Tuesday, October 26, 2021

Mere sentiment. . .

Once while meeting with a family and planning a funeral with the children of the deceased, mention was made of a hymn they found so meaningful.  What a term!  Meaningful.  What on earth does it mean?  The dictionary says having meaning, having a serious, important, or useful purpose, or the communication of something not directly expressed.  When did that word becomes so important to things like worship or Bible passages or hymns or symbolism?  The family found a song meaningful -- apparently more meaningful than any of the hymns in the hymnal.  I find it hard to blame them.  The children had been raised nominally in the faith.  Their parents had been marginally more active.  It was no wonder that the most meaningful thing they could imagine was something they had heard on the radio.  In their minds, there was not that much difference between the essential teachings of the faith and what made them feel good or spoke to them in popular media.  The sad reality is that this does not only happen among those on the fringe's of the church's life.  It also happens among those who make regular appearance in God's House.  Meaningful no longer means what the dictionary says but has more to do with sentiment than anything else.  And sentiment has come to be a synonym for faith, feeling for belief.

Is it not strange that we have employed our greatest technological achievements in order to showcase what we are feeling?  The oft spoken of therapeutic self speaks to the individual driven more be subjective emotion than anything else.  The individuals who value most of all and are driven by their subjective emotions have created a world in which emotion is more important than truth and in which sentiment is what drives everything.  In this world, what God says is less important than what we feel about what God says.  Worship is focused on what makes us feel good (even among those who prefer liturgical worship).  Life is more about self-expression than about anything else.  In this world, how we feel defines our gender and our sexual desires define our personality.  We will pay good money to the university only to insist that the same school provide safe places where we do not have to encounter ideas with which we disagree or people who espouse them.  

But the worst we have done by far is the equation of faith and faithfulness with emotion and being true to our feelings.  Technology, for all its promise, has succeeded in the replacement of dogma with the meaningful meme and has taught us that the most important thing we can do is to broadcast what we find offensive or what we find comforting. Among the more curious things we have done with sentiment is either to paint ourselves as helpless victims or to subject ourselves to enough self-loathing to prove we are woke. 

The history of Christianity is not about emotion but about ideas, about doctrine, and about truth.  It is about facts and events and not simply about how we feel about them.  It is about the triumph of these over our emotions. As St.
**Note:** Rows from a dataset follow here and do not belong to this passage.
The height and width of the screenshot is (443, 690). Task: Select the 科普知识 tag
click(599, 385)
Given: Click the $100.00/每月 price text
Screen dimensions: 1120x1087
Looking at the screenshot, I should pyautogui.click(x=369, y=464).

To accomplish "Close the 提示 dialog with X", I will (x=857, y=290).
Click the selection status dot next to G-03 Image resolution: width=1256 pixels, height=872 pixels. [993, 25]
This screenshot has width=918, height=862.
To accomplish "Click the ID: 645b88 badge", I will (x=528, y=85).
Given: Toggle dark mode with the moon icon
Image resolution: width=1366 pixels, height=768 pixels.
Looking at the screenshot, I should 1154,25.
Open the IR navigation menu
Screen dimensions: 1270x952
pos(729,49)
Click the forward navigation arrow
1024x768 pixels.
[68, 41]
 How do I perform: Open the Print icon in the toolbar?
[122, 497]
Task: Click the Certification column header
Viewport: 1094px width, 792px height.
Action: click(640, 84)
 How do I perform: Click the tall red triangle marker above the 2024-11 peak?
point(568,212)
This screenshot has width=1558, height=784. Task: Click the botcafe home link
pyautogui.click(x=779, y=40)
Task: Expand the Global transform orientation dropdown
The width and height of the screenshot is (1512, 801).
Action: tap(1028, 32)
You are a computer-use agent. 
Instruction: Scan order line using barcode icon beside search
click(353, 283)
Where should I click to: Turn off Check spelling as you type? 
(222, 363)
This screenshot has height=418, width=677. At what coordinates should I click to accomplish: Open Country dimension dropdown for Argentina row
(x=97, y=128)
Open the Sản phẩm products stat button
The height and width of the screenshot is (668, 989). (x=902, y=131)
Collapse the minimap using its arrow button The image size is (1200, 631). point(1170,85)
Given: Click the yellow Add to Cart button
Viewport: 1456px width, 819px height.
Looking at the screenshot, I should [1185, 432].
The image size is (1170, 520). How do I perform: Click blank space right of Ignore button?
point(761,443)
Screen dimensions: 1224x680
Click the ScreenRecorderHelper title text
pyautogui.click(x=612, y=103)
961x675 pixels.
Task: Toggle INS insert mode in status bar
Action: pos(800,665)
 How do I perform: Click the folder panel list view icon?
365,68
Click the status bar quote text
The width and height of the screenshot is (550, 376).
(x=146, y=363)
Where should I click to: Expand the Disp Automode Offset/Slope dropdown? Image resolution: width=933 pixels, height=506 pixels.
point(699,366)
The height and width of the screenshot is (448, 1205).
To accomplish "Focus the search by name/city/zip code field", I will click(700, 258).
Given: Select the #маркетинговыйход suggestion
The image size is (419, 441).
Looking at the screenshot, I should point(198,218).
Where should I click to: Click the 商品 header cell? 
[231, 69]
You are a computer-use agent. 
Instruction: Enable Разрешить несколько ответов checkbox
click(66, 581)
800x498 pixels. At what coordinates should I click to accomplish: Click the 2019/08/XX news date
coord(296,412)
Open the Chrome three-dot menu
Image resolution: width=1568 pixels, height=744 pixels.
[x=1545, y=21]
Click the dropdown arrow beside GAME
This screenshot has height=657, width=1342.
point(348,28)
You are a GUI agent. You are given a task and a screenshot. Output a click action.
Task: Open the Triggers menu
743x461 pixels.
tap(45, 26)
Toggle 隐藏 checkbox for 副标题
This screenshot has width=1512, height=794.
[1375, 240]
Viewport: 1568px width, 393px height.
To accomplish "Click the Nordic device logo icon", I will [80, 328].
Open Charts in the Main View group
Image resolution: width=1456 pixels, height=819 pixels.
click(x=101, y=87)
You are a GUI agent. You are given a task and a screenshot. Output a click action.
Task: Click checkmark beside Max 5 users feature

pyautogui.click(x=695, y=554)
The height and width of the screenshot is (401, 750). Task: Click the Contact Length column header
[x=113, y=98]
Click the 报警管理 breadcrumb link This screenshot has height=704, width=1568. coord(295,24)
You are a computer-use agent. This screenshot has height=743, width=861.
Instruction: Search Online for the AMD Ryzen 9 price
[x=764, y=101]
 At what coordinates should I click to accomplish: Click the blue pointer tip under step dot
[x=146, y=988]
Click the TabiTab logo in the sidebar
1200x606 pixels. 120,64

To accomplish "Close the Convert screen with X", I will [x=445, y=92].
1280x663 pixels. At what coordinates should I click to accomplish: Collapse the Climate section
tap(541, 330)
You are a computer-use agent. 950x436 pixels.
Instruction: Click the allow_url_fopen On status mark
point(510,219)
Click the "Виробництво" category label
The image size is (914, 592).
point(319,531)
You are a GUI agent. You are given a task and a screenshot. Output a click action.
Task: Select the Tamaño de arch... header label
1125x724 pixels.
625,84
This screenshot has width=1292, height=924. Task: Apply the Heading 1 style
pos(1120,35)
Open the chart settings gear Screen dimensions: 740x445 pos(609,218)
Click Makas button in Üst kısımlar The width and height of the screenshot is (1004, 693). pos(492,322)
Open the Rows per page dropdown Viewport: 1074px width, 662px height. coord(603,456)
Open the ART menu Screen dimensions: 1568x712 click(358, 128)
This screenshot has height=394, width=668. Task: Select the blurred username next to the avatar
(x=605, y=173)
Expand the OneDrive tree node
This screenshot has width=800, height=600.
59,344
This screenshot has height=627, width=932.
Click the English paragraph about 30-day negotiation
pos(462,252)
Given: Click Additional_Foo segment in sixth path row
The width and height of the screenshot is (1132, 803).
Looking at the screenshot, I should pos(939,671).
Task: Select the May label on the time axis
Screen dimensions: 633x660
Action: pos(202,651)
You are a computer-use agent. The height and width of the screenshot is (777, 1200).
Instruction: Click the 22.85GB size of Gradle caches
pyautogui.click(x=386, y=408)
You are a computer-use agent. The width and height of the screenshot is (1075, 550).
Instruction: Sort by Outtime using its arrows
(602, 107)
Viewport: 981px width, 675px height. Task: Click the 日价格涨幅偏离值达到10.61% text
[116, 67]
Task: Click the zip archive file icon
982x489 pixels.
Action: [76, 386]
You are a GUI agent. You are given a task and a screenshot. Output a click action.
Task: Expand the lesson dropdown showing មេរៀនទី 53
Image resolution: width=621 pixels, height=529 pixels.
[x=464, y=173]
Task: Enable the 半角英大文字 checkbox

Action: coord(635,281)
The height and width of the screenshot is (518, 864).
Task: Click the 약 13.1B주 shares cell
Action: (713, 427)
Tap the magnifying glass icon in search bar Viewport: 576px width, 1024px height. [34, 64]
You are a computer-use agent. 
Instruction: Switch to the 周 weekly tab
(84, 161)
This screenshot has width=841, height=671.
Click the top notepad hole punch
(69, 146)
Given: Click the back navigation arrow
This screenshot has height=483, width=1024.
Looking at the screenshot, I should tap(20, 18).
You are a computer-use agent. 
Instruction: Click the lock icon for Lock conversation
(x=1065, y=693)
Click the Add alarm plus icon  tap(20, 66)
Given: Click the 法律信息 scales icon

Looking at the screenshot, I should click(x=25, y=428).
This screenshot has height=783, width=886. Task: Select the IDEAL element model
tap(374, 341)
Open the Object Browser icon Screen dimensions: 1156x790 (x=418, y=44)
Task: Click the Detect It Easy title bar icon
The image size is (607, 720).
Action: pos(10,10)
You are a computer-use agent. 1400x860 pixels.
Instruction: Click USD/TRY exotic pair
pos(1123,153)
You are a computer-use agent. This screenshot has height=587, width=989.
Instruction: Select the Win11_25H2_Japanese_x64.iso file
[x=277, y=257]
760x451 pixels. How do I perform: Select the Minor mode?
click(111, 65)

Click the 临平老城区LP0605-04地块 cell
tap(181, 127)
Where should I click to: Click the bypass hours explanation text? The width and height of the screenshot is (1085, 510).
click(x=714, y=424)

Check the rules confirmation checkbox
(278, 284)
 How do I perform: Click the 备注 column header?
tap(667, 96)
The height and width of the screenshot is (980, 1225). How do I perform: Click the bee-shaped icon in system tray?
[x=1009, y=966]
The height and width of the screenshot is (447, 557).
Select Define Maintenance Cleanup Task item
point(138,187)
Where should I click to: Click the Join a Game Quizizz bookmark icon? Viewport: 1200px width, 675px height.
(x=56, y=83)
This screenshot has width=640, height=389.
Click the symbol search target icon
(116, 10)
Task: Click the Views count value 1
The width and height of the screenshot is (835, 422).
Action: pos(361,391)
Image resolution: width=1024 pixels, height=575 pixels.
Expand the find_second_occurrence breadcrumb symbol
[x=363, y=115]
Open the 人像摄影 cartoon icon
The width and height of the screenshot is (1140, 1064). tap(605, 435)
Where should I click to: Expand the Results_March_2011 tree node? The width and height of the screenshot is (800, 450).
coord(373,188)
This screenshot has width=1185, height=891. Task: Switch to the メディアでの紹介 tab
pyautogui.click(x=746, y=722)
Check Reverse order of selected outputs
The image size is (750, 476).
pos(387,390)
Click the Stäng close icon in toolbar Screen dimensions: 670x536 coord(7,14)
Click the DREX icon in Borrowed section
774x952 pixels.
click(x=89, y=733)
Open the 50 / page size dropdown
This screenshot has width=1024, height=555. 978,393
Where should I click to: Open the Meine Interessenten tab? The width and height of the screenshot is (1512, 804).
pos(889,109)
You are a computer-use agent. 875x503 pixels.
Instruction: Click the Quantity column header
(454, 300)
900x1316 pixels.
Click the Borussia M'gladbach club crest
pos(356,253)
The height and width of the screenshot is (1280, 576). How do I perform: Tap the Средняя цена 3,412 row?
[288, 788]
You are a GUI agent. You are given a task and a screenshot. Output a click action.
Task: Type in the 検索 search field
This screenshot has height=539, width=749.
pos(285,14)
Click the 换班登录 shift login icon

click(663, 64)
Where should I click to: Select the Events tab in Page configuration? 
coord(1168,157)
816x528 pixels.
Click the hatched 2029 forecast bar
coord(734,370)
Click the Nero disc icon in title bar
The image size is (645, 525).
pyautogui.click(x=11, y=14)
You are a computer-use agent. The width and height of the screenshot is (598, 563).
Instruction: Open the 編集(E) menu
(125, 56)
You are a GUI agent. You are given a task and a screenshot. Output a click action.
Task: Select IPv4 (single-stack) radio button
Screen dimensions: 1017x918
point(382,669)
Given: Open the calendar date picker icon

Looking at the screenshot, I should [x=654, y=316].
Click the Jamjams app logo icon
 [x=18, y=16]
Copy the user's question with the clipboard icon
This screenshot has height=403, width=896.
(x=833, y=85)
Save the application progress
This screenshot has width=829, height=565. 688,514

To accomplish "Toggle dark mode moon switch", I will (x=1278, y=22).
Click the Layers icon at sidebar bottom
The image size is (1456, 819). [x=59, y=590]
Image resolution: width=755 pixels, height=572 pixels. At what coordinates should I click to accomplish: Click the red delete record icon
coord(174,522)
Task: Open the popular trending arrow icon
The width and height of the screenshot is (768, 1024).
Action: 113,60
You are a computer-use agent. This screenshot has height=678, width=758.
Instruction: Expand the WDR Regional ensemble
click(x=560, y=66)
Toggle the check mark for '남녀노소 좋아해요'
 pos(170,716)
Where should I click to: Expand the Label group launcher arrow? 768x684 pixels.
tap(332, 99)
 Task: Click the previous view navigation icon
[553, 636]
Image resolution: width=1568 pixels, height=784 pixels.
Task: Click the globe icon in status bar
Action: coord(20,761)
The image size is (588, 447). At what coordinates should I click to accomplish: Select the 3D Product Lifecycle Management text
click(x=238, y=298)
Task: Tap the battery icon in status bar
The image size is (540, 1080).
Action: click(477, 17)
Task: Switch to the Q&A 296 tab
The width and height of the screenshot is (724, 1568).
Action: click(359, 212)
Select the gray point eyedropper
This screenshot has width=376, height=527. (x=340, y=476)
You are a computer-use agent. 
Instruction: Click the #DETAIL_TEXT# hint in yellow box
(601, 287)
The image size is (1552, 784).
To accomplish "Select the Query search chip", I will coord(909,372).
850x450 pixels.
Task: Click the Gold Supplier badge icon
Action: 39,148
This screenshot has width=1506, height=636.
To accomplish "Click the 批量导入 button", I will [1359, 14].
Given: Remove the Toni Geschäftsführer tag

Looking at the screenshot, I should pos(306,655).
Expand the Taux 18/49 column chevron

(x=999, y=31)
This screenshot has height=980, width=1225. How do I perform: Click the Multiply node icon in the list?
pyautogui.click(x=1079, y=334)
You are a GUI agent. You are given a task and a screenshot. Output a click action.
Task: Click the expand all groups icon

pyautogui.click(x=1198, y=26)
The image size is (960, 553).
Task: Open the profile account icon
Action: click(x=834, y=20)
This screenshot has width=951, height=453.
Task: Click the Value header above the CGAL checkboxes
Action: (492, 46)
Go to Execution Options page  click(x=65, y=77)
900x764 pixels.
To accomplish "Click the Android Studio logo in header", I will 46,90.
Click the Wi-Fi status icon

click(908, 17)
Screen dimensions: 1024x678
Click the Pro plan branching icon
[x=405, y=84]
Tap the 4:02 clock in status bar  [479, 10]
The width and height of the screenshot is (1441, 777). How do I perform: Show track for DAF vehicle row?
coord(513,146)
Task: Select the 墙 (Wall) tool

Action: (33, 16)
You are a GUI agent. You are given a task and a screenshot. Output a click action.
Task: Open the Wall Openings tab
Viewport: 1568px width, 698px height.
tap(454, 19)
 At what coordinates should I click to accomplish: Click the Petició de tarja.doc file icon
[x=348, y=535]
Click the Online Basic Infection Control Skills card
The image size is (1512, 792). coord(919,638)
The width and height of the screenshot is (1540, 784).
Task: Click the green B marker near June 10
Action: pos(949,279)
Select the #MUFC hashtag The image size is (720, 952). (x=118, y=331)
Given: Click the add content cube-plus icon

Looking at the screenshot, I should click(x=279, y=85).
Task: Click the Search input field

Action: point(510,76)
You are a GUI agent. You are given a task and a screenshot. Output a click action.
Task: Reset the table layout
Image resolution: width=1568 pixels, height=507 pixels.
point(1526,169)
Paul reminds, the will of God is that we live self-controlled, upright, and godly lives according to the Spirit, teaching us to renounce irreligion and to live not true to self but to the God who made us and redeemed us by His mercy in Christ Jesus.  The fact is that just as Jesus Christ is the same, yesterday, today, and forever, so the faith remains forever the same.  The shape of our earthly city and the state of our emotions neither negate nor prove the truth of Christ or define His power.  The Christian task likewise endures.  The unchanging Christ for a changing world is ever at work in us and through us.  We manifest not competing emotions nor judgment but hope to a world that has confused feeling with reality and perception with truth.  We offer not the love of kind words or sympathy but the God who forgives our sins and grants us life and salvation.  In a world intent upon parading sin in order to find a clear conscience, we offer the promise of a real clear conscience in the blood of Christ that cleanses us from sin.  In th endless pursuit of happiness, we offer the promise of contentment and peace that passes understanding and is not dependent upon current circumstance.  But this Gospel will offer nothing if we succumb to the temptation to equate the mighty deliverance of God with mere sentiment.